Saturday, June 2, 2007

Tangling with Temperaments


A good friend of mine lent me a book which she found interesting. It's called "When You're Serious About Love - Straight Talk to Single Adults" by Dr. Kay Kuzma. It contains down-to-earth guidelines and points to ponder for dating, love and marriage.

One interesting chapter I particularly liked in this book talks about temperaments from a practical point of view. Knowing the basic characteristics of each behavior type will help you in how you deal with people in different situations, whether it be for work or for personal.

The theory of temperaments is not new. In fact, it existed during the time of Hippocrates. He observed and categorized human behavior of related styles into four: sanguine, choleric, melancholy and phlegmatic.

Sanguine
These are fun-loving people who are usually the center of attention in a party. They are spontaneous, funny, outgoing but they can also be childlike and somewhat impulsive and forgetful.

Choleric
They are goal-oriented. They get things done. They are natural leaders. They are well-organized, dynamic, impatient and bossy.

Melancholy
They are deep thinkers and perfectionist. They are analytical, artistic and enjoy details.

Phlegmatic
These are conflict-avoiding and peace-loving people. They are easygoing, steady and laidback. They also dislike change and tend to keep their emotions to themselves.

Now for the fun part -> Imagine mixing up the different personalities in a relationship.

Let's say, a sanguine female who wants to have a good time who is invariably drawn to a choleric who wants to get things done without any delay.

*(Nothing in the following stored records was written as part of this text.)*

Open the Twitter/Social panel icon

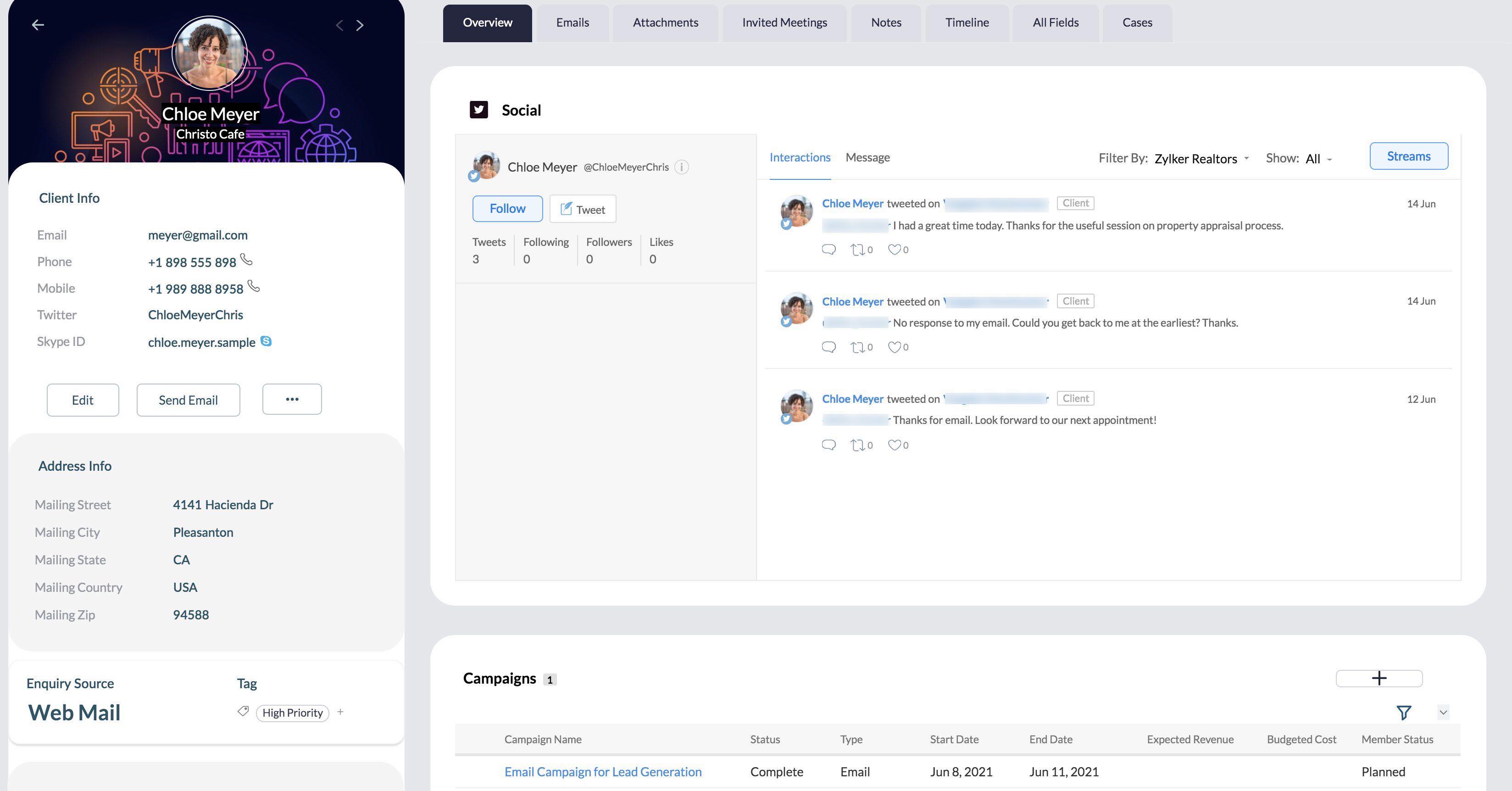point(478,109)
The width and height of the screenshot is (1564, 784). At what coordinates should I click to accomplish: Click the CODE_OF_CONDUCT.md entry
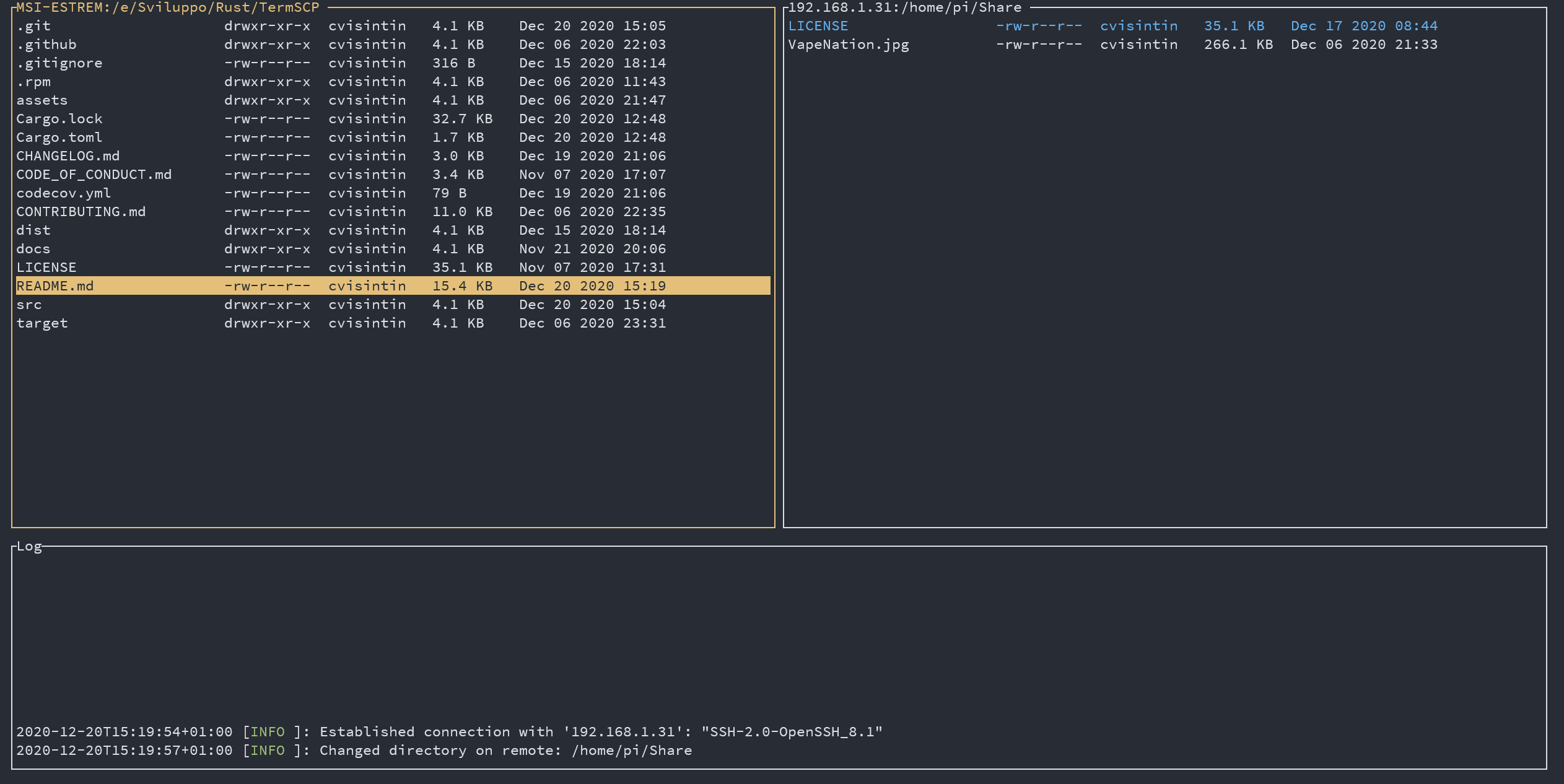click(x=94, y=175)
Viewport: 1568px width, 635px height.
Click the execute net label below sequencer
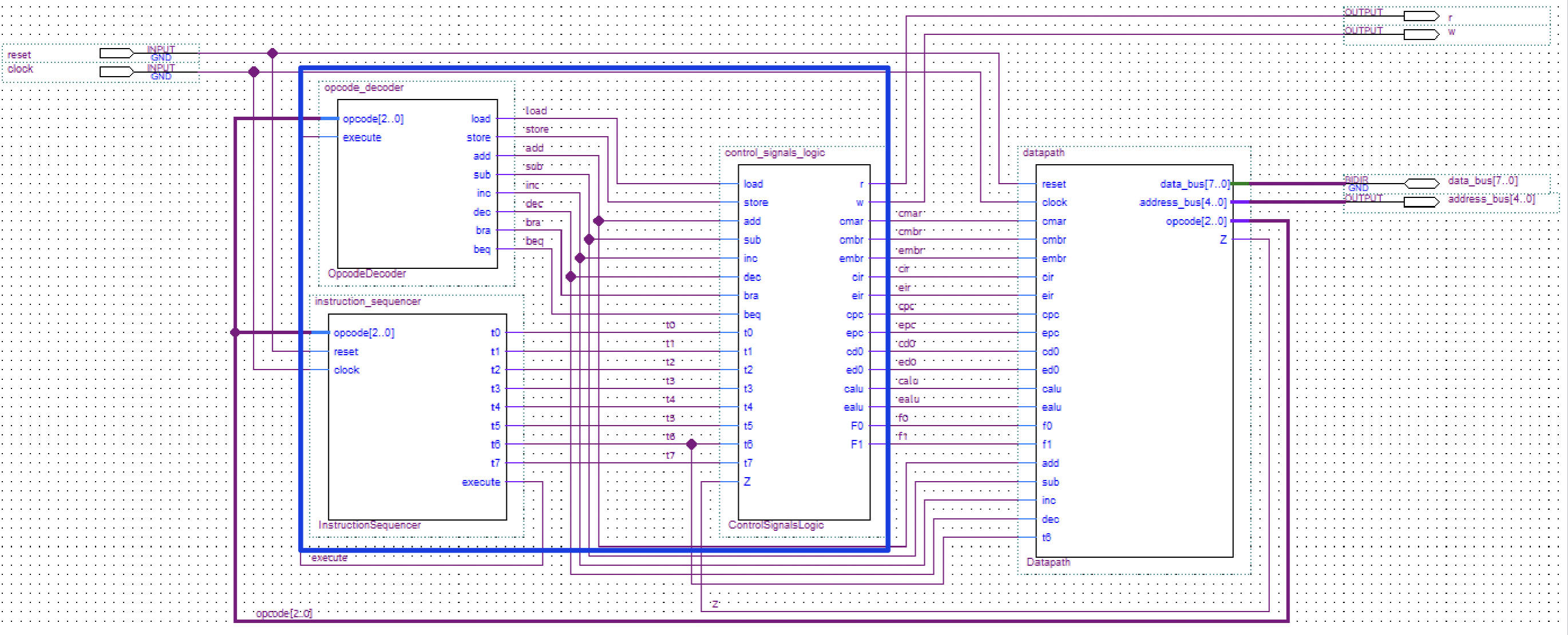point(328,558)
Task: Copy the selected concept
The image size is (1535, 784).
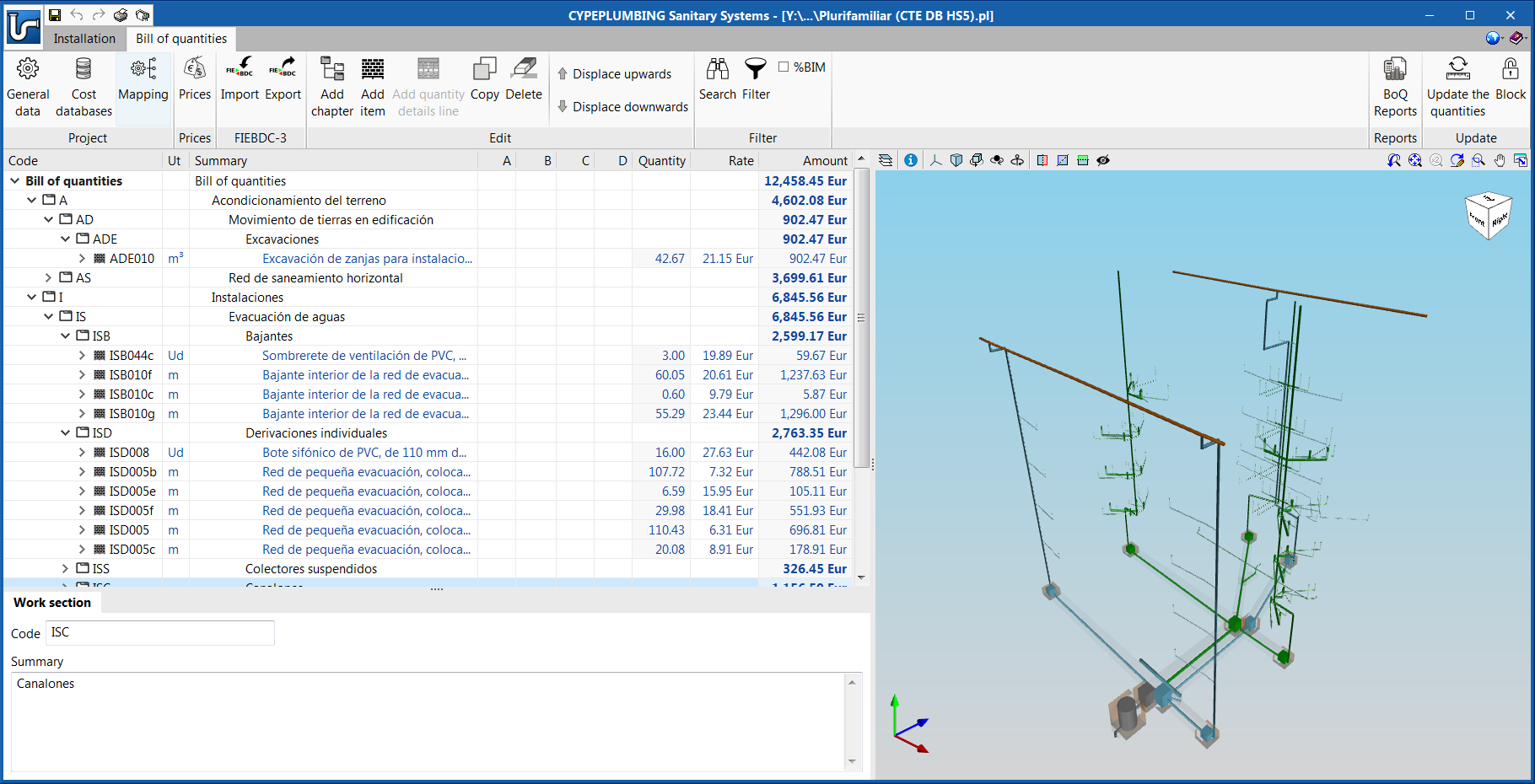Action: pyautogui.click(x=484, y=84)
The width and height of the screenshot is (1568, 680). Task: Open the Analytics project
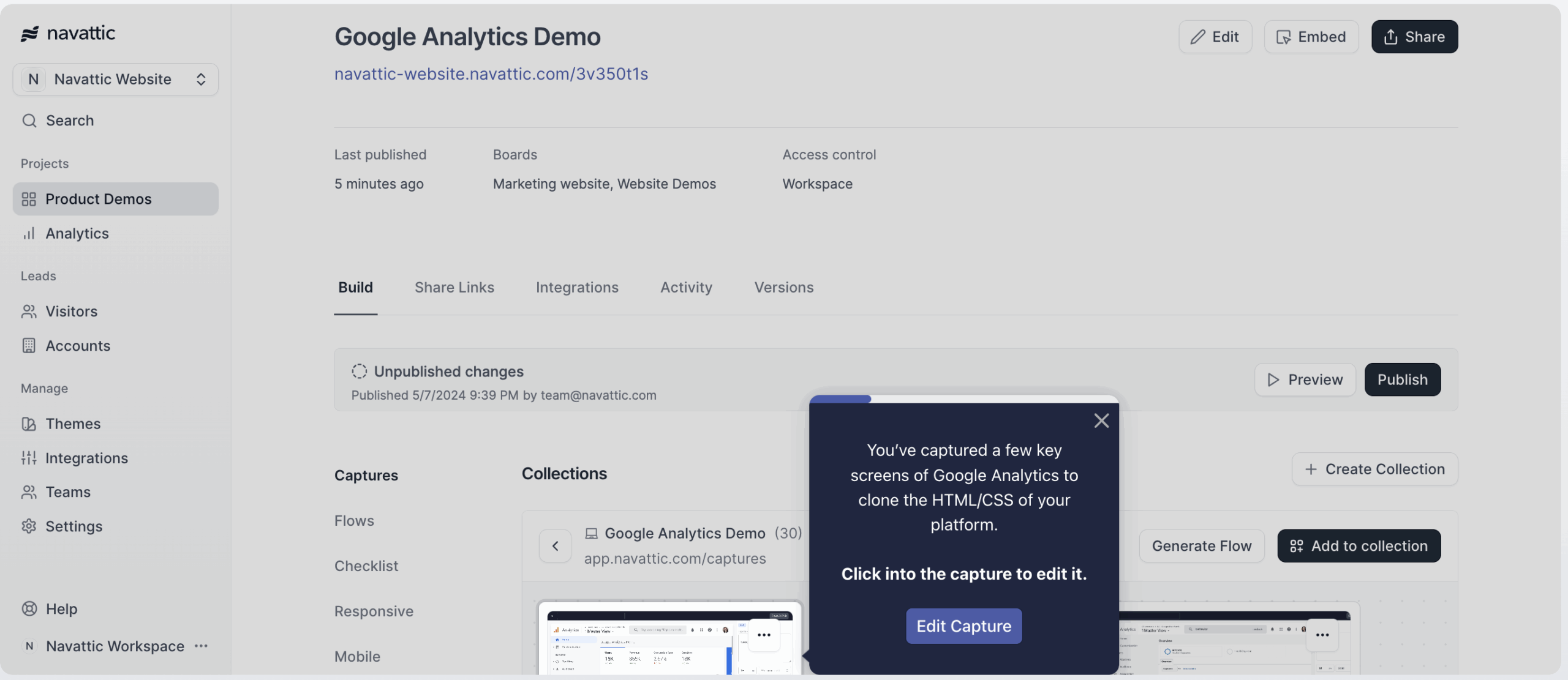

Or a choleric female who is used to ticking off her To-Do list (yes that's me!) dating a melancholic guy who insists on thinking things over before making any decision. Or the phlegmatic husband who always ends up harboring feelings of resentment towards his sanguine wife who prefers to tackle issues head on...

Uh-oh is right. Potential conflict is definitely in the air. In fact, not having any understanding of the basic differences in your temperaments will result in both of you feeling frustrated with each other.

What temperament category do you find yourself majorly falling in? What about your partner? Do your areas of conflict outweigh your areas of compatibility?
Being and marrying somebody with different temperaments can make your life interesting. Why would you want to marry an exact replica of yourself? But, you have to ensure that you have exposed each other over several situations where you will see how your different temperaments clash or complement each other.

A word of caution though from the author: Don't box yourself an use these categories as "excuses" for your behavior. You control your own behavior. You choose what reaction you would have. You are not a slave to your temperament. You can change.

"You can't avoid temperamental tangles in marriage, but the more you can grow to accept and respect each other's differences BEFORE marriage, the fewer tangles there will be AFTER." ~ excerpt from the book

1 comment:

~currant7 said...

marriage is the union of two people. it's not always going to be smooth sailing but upon entering that contract also, it's understood that "adaptation" is one of the requirements in making that union work.
it's also a person's own perrogative to want to get along with one's parter...it's a choice that can swing both ways.